Task material:

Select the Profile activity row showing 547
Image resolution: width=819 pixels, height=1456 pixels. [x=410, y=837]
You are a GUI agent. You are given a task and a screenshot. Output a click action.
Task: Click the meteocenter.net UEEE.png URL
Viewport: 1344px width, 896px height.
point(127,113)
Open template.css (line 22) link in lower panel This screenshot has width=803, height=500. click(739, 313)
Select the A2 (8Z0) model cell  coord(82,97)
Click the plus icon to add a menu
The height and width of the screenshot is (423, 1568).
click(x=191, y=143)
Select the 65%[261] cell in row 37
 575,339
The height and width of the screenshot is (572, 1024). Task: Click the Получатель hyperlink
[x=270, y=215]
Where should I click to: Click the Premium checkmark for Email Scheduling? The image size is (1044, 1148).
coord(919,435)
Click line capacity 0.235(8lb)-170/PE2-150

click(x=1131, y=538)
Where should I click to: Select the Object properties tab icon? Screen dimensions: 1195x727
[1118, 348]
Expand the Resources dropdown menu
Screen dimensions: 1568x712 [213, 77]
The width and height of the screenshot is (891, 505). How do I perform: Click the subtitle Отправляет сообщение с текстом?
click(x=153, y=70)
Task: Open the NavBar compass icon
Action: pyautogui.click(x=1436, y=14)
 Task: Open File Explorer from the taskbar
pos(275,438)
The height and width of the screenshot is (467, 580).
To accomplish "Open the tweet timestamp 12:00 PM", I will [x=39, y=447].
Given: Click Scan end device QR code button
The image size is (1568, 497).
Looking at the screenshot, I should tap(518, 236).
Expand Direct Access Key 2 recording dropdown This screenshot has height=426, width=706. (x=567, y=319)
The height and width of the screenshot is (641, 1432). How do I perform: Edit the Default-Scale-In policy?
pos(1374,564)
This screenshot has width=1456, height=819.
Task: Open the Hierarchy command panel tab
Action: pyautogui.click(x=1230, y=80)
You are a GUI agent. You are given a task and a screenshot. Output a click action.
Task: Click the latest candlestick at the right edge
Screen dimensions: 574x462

Exercise description: Pull out each line of the entries above that includes the word "This".

Result below:
Open template.css (line 22) link in lower panel This screenshot has width=803, height=500. click(739, 313)
Expand Direct Access Key 2 recording dropdown This screenshot has height=426, width=706. (x=567, y=319)
This screenshot has width=1456, height=819.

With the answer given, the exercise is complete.